Sunday, February 14, 2010

Lonely Servants

Ketika saya membaca kembali buku “Catatan Seorang Demonstran” karya Soe Hok Gie, saya tertegun lama saat membaca salah satu pembicaraan pribadi Soe Hok Gie dengan kakak kandungnya, Arief Budiman pada bulan desember 1969. Inilah kutipan keluh kesah Soe Hok Gie yang membuat diriku tertegun beratus-ratus menit …“Akhir-akhir ini saya selalu berpikir, apa gunanya semua yang saya lakukan ini. Saya menulis, melakukan kritik kepada banyak orang yang saya anggap tidak benar dan yang sejenisnya lagi. Makin lama, makin banyak musuh saya dan makin sedikit orang yang mengerti saya. Dan kritik-kritik saya tidak mengubah keadaan. Jadi apa sebenarnya yang saya lakukan? Saya ingin menolong rakyat kecil yang tertindas, tapi kalo keadaan tidak berubah, apa gunanya kritik-kritik saya? Apa ini bukan ONANI yang KONYOL? Kadang-kadang saya merasa sungguh-sungguh kesepian “.

Gie banyak menerima kecaman dari berbagai pihak sampai dirinya dimaki “ CINA GAK TAHU DIRI”. Mamanya pun mempertanyakan “ Gie, untuk apa semuanya ini? Kamu hanya mencari musuh saja. Tidak dapat uang lagi”. Gie hanya menanggapinya dengan senyum sambil menjawab “Ah, mama enggak ngerti”. Ia memperjuangkan kebenaran tapi ia menjadi seorang pejuang yang tersendiri.
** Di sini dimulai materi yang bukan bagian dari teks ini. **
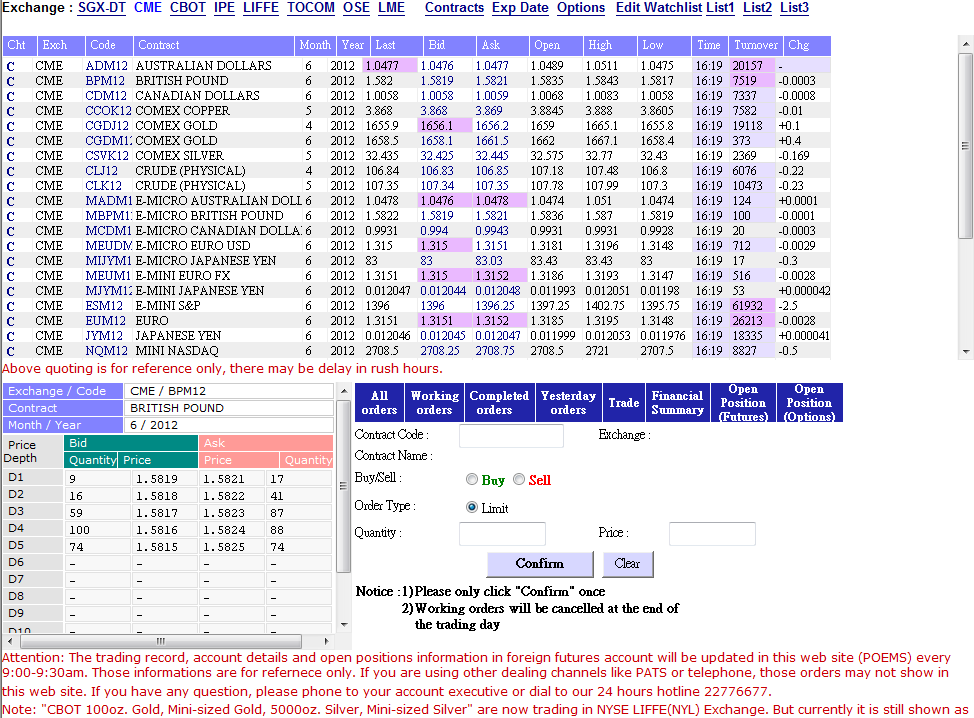Open Open Position (Futures) tab

pos(743,402)
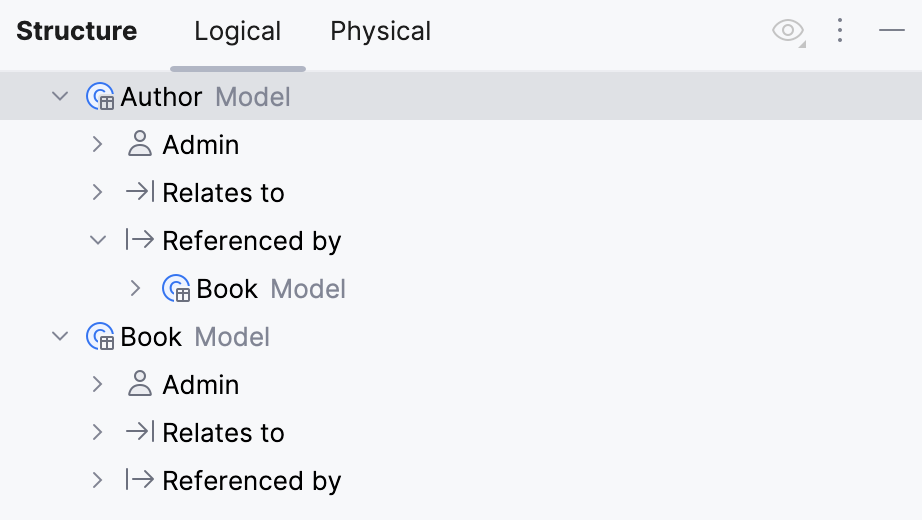
Task: Click the Relates to arrow icon under Author
Action: [x=140, y=193]
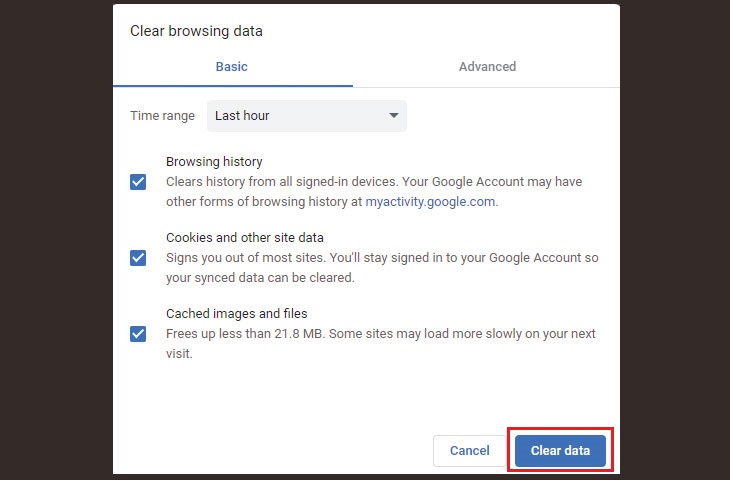Toggle the Cookies and other site data checkbox

pyautogui.click(x=138, y=258)
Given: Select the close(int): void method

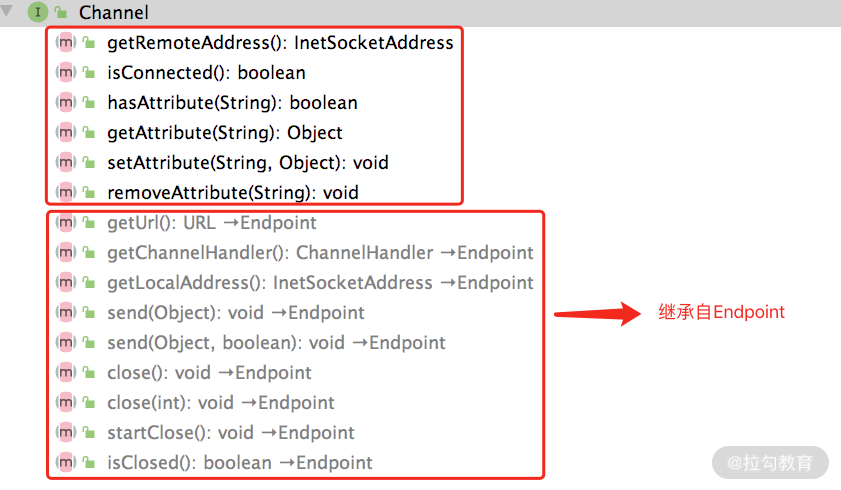Looking at the screenshot, I should (x=220, y=403).
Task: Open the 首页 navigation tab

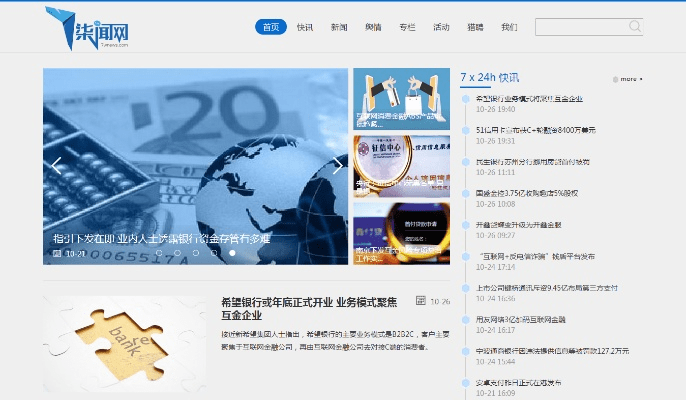Action: (x=271, y=27)
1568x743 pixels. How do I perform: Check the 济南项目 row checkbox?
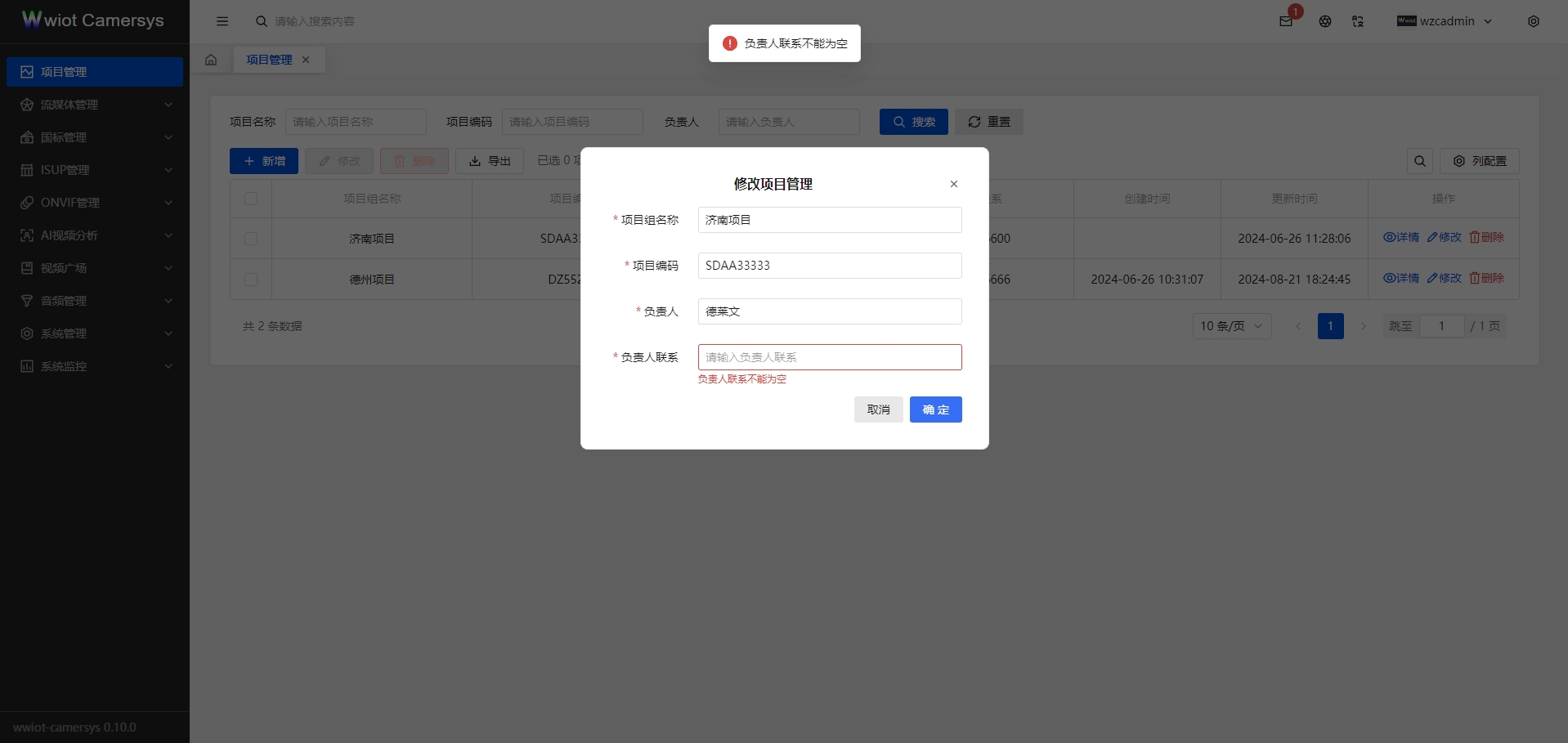pyautogui.click(x=251, y=239)
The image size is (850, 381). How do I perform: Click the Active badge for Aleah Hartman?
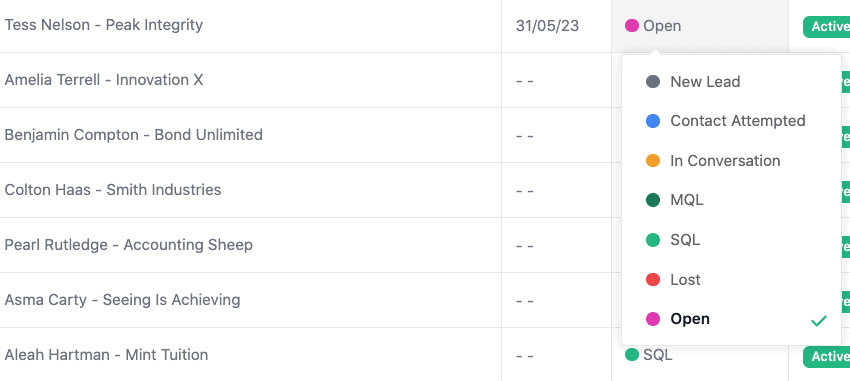coord(826,357)
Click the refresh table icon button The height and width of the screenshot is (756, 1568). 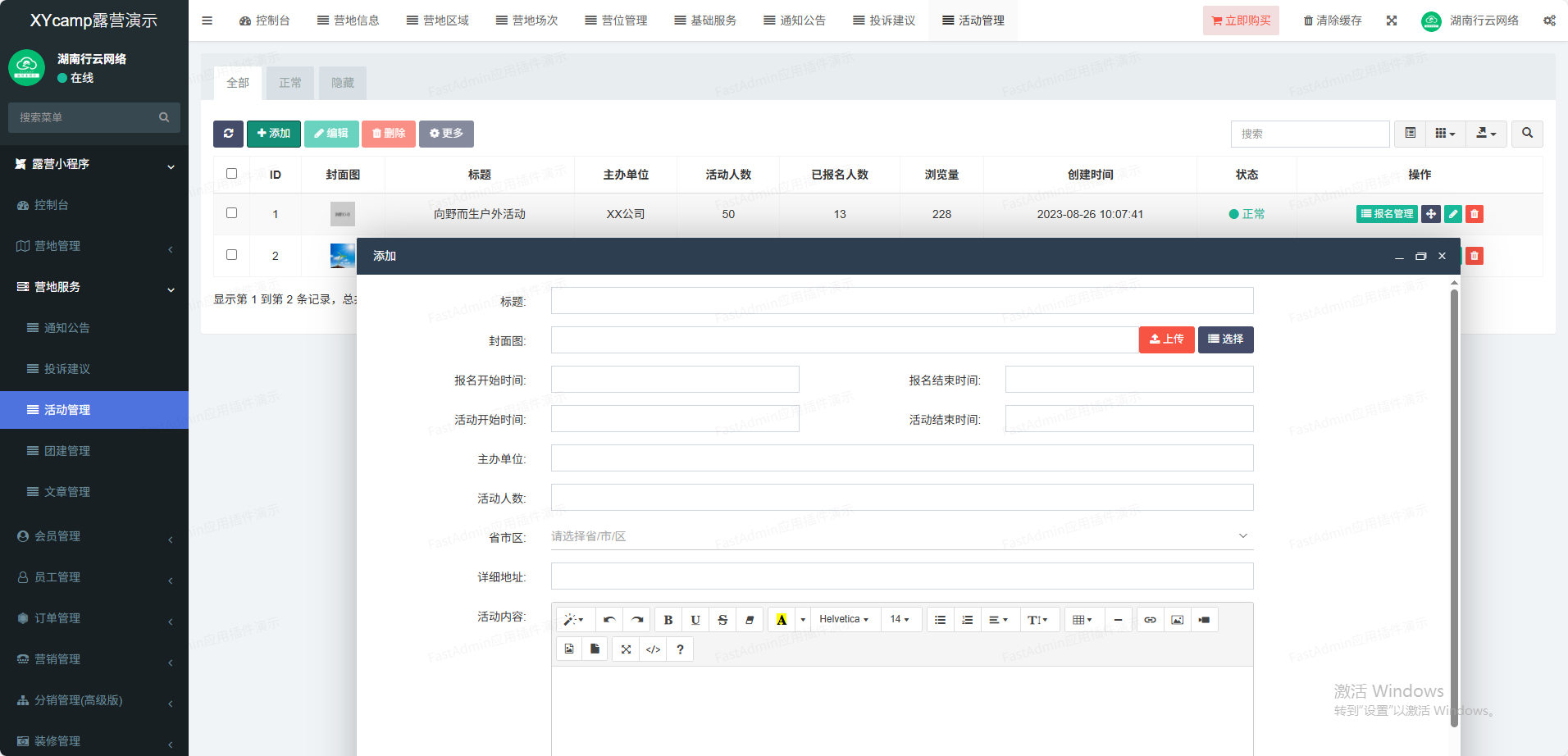point(228,134)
Henry Kissinger pernah mengatakan “Seorang pemimpin tidak patut mendapat nama jika ia tidak bersedia untuk kadang-kadang menjalani ketersendirian”. Memang, kepemimpinan berarti melebihi orang lain dalam mengambil keputusan demi keputusan dan memimpin mereka, tekanan dari kepemimpinan dapat menciptakan kesepian. Warren Wiersbe dalam bukunya Lonely People mengatakan bahwa kesepian akibat pelayanan dapat muncul terutama dalam pelayanan kristen. Pelayanan adalah pengorbanan. Bagi Wiersbe, salah satu tentang pelayanan yang menyebabkan kesepian adalah mereka yang berada dalam posisi kepemimpinan harus melihat lebih jauh dan lebih dalam daripada orang lain. Allah memberi visi kepada para pemimpin tentang apa yang bisa dilakukan, dan kerinduan untuk melihat segala sesuatu terjadi demi kemuliaan Tuhan. Tanpa visi dan kerinduan yang sama, pasti timbul permasalahan. Rasul dan Nabi banyak disalahpahami karena mereka tidak tahu apa visi rasul dan nabi. Tidak heran, mereka selalu menjadi sasaran kritik, termasuk Yesus Kristus. Melalui tulisan ini saya akan membagikan apa yang saya telah pelajari mengenai lonely servants baik dari Nabi Musa mewakili Perjanjian Lama dan Rasul Paulus mewakili Perjanjian Baru.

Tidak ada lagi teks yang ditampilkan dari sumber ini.